Saison 2, jour 4, Cancale à la Guimorais
Jeudi 17 septembre
La
pluie et le vent avaient imposé leur loi durant la nuit, mais au
matin leur ardeur s'était atténuée.
Les nuages restaient présents, mais ils présentaient une apparence
moins uniforme. Ce n'était pas le grand beau temps toutefois
je pouvais espérer marcher sous de bonnes conditions.
Le
matin après le petit déjeuner je fis quelques courses à la
supérette du centre. Quelques temps plus tard, alors que,
chargé du sac à dos et revêtu prudemment du poncho, je faisais mes
adieux à mes hôtes, une violente averse secoua Cancale. Prudemment
je retardai
mon départ, attendant que les éléments se calmassent.
Ils s'apaisèrent assez rapidement et de la même manière je pris le
départ sous un ciel incertain.
J'abordai
vite le GR34 éloigné seulement de quelques dizaines de mètres de
la maison. Le chemin étroit et accidenté qui
furetait
entre les habitations et la rive en corniche gardait
les traces de la pluie tombée en abondance. Une brève averse
survint mais fut prestement balayée par le vent avec la complicité
du soleil qui refit son apparition sous
un ciel mitigé.

Problèmes à résoudre:
1 – Recopiez mot pour mot le passage du récit de randonnée qui va de « Les nuages restaient » jusqu'à « de bonnes conditions. ».
2 – Dans le récit de randonnée, où furent faites quelques courses après le petit déjeuner ?
3 – Prolongez le récit de randonnée de Cancale à la Guimorais à partir de sa dernière phrase.
Les lignes n'ont aucun rôle dans cet exercice.

Données extraites:
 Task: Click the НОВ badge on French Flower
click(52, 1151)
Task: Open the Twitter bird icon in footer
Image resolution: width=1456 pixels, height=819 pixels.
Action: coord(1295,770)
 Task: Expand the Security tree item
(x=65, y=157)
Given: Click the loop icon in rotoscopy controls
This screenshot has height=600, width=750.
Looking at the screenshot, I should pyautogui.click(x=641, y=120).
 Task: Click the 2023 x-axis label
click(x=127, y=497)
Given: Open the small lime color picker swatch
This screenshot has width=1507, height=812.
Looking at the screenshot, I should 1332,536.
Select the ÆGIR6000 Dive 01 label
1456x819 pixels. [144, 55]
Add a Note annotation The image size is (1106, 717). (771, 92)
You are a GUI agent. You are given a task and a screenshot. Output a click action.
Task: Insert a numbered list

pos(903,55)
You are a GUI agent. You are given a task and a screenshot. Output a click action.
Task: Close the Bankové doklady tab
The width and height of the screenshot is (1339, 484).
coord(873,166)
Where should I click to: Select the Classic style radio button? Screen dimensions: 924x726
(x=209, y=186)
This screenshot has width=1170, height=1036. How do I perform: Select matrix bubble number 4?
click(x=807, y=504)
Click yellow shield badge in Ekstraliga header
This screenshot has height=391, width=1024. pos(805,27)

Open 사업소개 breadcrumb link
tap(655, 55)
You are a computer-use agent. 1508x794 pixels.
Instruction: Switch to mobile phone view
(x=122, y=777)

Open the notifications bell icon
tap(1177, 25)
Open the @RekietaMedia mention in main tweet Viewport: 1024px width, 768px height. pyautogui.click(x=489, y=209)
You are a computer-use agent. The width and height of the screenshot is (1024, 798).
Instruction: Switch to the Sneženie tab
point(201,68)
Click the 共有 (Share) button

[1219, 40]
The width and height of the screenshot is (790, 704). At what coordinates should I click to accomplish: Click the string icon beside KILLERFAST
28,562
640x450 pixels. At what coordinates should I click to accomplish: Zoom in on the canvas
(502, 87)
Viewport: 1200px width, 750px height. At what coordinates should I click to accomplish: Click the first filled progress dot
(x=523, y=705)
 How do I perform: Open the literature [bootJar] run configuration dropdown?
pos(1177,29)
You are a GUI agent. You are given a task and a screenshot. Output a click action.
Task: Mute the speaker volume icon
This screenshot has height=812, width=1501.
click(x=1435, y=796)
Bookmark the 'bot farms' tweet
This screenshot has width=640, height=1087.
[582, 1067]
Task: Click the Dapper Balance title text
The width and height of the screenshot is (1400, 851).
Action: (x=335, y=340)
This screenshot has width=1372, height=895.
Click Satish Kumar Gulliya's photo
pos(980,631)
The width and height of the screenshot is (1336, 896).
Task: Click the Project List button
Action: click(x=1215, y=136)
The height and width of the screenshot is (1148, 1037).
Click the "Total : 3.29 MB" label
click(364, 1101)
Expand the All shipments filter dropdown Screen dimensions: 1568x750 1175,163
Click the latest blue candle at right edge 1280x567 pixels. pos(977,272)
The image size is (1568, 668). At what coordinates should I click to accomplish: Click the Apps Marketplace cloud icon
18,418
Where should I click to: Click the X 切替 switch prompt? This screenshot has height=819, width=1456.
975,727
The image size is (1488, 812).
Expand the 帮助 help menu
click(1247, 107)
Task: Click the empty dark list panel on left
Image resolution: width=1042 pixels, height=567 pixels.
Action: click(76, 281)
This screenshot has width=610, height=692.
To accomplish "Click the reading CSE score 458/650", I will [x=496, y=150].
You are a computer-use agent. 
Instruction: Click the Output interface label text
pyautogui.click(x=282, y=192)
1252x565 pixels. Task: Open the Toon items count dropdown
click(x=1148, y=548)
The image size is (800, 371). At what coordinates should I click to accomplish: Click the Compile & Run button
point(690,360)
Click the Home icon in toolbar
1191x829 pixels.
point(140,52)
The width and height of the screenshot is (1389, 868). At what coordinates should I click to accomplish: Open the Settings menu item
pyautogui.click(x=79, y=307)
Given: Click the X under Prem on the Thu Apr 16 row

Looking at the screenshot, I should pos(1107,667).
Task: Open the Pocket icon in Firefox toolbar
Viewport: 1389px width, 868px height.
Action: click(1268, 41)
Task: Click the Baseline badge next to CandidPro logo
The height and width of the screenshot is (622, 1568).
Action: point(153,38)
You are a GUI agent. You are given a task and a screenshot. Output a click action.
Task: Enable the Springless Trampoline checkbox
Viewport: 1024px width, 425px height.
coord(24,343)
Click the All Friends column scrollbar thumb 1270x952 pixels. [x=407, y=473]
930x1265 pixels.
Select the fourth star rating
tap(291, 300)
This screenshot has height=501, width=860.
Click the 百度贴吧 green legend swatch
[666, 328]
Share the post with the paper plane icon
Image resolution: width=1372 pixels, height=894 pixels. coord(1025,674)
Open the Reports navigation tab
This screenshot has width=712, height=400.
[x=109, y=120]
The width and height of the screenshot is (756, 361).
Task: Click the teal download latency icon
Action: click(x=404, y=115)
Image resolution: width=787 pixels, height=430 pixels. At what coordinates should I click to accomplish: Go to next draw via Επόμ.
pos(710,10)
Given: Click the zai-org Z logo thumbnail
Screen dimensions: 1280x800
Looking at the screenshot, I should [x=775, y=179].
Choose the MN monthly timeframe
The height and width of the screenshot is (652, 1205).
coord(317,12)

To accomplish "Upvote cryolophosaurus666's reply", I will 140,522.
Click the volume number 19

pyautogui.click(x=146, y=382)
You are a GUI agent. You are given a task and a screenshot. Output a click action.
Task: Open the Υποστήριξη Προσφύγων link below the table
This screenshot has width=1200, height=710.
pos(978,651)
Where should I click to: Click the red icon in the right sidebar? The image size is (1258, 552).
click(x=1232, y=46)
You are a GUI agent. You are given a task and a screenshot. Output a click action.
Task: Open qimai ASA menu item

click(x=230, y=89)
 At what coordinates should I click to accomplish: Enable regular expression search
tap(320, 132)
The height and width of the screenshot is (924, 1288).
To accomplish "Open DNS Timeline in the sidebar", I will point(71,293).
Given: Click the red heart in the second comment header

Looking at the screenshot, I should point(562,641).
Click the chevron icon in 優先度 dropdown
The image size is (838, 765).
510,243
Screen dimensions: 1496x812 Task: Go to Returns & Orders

Résultats par tâche:
1 –
Les nuages restaient présents, mais ils présentaient une apparence
moins uniforme. Ce n'était pas le grand beau temps toutefois
je pouvais espérer marcher sous de bonnes conditions.

2 – À la supérette du centre.

3 –
Ce fut la dernière offensive de la pluie.
Le
paysage était magnifique. Le ciel nuageux et plombé rivalisant avec
les assauts du soleil, peignait ainsi la Manche et la côte de
tonalités contrastées.
Je m'en fus sur le sentier côtier vaillamment, profitant du miracle de la lumière en passant à proximités des îles jalonnant mon parcours, le Rocher de Cancale précédant l'Île des Rimains et son ancien fort Vauban acheté par le maître du pain L. Poilâne puis en 2012 par Pierre Kosciusko-Morizet frère de l'ancienne ministre sarkoziste. Que du beau monde.
Ensuite je marchais en corniche le long de grande plages rocheuses au dessus desquelles s'élevaient de belles demeures et de fiers manoirs ; sur l'eau ridées et bleue claire mouillaient de nombreux bateaux de plaisance. Je passai la pointe du Chatry, redescendis sur Port Mer pour aborder après une nouvelle ascension le Chenal de la Vieille Rivière qui sépare la Pointe du Grouin de l'île des Landes, paradis ornithologique vierge de toute occupation humaine.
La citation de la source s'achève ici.